* Your assignment *
List all lines of the data that include the string "home".

* Data for analysis *

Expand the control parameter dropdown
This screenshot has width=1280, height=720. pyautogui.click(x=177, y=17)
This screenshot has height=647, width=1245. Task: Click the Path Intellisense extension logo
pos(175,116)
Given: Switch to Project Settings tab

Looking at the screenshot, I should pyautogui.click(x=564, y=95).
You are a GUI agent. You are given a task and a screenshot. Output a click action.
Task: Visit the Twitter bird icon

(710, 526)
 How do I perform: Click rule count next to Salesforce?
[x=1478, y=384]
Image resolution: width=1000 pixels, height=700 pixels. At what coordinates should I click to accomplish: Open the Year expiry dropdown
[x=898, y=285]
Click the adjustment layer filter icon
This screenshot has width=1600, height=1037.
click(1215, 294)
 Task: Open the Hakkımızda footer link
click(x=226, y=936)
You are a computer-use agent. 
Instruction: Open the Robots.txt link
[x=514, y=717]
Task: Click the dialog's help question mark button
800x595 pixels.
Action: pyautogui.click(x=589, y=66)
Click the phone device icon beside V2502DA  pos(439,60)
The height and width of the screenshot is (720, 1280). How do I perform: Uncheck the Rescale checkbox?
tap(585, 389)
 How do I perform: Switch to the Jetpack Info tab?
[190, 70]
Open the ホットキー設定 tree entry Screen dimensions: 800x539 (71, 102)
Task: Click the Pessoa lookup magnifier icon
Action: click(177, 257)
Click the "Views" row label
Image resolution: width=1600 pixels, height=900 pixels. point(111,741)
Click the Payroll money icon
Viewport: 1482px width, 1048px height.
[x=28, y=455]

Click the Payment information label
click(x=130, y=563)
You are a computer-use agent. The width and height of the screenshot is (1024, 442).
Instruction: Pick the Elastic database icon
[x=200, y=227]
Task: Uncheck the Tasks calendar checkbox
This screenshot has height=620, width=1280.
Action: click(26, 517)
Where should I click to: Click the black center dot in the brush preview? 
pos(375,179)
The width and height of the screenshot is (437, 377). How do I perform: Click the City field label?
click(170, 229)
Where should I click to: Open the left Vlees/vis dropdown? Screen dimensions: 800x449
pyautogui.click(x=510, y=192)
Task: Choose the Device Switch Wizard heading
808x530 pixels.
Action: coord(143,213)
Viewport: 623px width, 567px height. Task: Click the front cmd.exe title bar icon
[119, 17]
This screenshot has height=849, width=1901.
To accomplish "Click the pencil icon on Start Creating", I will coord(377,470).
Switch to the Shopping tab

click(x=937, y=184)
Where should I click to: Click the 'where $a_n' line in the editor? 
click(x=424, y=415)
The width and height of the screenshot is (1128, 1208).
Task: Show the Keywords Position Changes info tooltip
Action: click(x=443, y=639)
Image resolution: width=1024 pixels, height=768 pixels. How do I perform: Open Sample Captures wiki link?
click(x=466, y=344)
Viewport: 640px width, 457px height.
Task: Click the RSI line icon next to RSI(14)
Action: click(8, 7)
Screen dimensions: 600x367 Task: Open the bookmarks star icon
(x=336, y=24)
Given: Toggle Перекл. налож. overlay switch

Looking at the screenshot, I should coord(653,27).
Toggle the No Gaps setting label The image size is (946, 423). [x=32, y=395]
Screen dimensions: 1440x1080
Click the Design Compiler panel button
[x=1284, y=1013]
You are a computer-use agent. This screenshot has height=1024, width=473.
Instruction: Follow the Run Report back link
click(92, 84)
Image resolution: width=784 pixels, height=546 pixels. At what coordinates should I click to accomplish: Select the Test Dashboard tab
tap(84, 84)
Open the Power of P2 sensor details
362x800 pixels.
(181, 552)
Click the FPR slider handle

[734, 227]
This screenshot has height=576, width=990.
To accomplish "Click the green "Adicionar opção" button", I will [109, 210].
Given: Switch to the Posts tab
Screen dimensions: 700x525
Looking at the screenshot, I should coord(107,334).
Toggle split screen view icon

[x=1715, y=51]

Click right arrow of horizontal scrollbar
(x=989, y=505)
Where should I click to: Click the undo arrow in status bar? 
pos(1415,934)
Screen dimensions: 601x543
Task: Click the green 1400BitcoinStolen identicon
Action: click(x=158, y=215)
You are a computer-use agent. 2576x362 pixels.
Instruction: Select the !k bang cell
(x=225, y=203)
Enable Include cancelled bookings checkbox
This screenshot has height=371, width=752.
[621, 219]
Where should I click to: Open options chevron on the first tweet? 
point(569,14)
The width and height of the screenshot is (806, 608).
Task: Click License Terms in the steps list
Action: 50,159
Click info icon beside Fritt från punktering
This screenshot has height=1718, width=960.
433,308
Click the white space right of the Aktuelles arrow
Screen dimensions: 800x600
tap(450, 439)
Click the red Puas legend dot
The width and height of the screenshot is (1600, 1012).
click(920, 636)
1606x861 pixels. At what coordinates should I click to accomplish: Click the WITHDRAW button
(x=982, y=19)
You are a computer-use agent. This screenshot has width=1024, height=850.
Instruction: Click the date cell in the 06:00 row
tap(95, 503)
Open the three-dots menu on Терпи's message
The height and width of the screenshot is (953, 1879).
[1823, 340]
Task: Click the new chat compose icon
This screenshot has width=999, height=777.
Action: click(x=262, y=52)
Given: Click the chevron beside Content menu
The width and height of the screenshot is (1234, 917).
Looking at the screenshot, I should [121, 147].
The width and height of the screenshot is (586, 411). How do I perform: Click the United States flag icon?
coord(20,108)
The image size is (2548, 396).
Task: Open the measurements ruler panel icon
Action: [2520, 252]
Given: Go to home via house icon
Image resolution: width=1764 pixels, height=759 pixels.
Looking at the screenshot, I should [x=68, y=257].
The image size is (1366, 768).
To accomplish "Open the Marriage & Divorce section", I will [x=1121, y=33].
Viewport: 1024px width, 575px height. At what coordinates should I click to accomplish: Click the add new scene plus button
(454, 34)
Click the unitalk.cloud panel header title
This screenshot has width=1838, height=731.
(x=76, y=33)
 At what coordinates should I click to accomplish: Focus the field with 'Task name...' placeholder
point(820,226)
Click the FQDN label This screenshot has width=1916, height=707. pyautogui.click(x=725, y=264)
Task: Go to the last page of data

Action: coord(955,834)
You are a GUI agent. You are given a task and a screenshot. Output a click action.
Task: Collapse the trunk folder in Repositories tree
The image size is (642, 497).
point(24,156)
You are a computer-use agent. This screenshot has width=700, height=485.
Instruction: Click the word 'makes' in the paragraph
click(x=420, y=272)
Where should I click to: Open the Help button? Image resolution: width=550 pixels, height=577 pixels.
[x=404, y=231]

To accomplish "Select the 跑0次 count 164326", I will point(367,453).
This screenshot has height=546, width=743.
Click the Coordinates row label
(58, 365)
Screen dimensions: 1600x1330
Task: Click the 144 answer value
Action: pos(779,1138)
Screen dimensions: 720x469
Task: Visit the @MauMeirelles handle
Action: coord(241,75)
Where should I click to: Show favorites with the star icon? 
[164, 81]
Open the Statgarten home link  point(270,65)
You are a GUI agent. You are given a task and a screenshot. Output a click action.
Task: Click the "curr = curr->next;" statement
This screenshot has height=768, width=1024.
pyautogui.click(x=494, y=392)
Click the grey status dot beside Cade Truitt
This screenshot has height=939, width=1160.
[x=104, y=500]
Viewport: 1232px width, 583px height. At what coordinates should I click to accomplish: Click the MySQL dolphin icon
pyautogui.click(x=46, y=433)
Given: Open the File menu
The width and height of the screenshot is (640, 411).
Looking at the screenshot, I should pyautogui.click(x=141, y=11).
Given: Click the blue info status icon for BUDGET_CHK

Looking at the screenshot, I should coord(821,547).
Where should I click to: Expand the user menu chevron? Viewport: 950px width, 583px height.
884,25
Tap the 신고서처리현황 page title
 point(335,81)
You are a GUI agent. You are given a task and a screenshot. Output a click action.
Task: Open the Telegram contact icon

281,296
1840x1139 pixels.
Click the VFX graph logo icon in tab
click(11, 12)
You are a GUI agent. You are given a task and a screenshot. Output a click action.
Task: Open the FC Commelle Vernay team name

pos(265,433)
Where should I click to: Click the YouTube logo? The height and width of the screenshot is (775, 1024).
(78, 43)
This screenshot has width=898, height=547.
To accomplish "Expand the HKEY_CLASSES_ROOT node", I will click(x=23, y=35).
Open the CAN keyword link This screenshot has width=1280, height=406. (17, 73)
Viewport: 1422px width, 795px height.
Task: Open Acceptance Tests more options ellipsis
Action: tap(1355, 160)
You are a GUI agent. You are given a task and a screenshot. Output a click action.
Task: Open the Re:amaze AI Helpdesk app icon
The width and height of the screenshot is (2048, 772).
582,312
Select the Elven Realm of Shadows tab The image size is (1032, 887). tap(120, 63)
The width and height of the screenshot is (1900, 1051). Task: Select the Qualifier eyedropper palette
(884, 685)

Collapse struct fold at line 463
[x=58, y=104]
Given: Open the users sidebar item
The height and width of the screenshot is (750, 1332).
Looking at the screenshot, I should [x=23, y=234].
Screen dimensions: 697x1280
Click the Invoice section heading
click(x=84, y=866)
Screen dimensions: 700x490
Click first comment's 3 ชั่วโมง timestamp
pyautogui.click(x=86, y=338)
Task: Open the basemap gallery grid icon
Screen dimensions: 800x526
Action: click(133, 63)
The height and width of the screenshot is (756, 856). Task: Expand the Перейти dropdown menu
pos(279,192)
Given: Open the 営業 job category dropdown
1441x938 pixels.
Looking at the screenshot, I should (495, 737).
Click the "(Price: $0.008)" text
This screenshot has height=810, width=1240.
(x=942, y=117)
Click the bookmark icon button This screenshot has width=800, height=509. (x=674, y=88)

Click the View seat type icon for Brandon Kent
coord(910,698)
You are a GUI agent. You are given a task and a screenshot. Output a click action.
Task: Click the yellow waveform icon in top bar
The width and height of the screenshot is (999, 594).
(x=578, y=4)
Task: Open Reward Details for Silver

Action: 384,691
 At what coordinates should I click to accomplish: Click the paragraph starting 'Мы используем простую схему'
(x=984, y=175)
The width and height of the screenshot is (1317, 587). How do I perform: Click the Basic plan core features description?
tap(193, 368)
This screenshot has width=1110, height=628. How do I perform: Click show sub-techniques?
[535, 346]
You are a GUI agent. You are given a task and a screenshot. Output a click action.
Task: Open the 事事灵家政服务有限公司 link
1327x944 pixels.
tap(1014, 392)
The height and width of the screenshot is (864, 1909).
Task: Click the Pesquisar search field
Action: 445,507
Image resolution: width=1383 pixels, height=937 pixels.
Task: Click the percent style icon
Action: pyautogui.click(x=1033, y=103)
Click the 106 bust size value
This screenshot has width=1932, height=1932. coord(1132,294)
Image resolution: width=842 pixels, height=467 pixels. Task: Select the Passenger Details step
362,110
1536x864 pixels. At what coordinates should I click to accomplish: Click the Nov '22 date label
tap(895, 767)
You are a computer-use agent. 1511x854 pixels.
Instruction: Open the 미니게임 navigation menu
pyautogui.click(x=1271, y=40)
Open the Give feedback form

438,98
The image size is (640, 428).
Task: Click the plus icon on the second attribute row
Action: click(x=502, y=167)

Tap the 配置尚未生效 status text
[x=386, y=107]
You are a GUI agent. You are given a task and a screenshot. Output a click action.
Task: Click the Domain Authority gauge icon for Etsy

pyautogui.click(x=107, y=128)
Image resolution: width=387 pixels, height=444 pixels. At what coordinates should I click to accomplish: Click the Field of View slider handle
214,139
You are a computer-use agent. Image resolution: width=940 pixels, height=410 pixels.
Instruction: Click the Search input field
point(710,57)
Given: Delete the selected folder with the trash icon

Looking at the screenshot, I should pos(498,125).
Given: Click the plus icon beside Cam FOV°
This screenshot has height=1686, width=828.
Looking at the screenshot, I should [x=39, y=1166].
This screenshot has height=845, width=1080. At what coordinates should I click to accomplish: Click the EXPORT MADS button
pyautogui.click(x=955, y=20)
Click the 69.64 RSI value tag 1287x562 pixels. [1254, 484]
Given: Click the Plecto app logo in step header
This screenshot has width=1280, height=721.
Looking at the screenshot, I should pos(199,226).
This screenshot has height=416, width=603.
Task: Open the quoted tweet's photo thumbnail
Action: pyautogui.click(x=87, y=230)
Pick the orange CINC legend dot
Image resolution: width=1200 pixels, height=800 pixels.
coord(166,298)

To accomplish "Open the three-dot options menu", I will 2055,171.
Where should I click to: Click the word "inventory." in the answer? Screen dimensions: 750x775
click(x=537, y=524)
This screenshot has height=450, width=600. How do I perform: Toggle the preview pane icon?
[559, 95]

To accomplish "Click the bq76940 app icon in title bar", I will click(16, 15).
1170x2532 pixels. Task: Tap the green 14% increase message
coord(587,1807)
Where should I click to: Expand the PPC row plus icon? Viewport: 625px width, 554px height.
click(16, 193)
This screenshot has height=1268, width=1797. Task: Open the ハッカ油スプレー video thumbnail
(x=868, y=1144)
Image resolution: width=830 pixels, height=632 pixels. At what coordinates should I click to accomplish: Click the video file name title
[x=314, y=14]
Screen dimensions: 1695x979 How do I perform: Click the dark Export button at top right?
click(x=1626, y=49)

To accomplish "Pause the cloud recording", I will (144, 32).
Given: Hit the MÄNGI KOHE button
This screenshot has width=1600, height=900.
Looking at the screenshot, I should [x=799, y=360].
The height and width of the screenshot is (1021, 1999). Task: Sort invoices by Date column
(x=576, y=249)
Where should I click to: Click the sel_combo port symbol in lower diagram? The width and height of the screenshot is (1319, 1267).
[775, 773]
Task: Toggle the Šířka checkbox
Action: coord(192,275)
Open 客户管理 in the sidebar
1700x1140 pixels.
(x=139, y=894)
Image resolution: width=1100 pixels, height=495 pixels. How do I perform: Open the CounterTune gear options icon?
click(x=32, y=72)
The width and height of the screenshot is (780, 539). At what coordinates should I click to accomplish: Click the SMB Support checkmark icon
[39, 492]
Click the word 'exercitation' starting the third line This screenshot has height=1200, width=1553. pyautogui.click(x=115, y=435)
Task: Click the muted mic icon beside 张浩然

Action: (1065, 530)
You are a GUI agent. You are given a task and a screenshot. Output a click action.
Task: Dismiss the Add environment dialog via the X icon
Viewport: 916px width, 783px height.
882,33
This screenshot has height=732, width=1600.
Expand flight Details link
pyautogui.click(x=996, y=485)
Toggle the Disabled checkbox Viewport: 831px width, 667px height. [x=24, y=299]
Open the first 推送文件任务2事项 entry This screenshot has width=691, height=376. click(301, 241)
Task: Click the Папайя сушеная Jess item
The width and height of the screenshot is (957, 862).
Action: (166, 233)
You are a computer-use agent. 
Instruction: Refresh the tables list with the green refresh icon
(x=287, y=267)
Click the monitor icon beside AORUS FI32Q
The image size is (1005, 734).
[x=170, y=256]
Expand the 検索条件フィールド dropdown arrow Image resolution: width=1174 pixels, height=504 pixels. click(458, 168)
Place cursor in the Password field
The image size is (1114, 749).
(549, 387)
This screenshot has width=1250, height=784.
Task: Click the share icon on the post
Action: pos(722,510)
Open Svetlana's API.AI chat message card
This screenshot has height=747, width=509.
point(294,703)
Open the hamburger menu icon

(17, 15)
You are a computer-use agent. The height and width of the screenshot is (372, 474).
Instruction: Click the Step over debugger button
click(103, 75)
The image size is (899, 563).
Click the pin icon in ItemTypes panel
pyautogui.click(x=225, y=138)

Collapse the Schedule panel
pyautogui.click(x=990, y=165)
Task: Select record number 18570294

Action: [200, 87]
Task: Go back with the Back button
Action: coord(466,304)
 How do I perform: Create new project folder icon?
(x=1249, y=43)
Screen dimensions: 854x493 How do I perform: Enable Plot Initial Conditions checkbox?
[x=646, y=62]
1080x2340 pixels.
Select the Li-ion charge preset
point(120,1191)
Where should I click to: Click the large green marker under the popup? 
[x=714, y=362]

* Solution to this problem *
Given: Go to home via house icon
Open the Statgarten home link  point(270,65)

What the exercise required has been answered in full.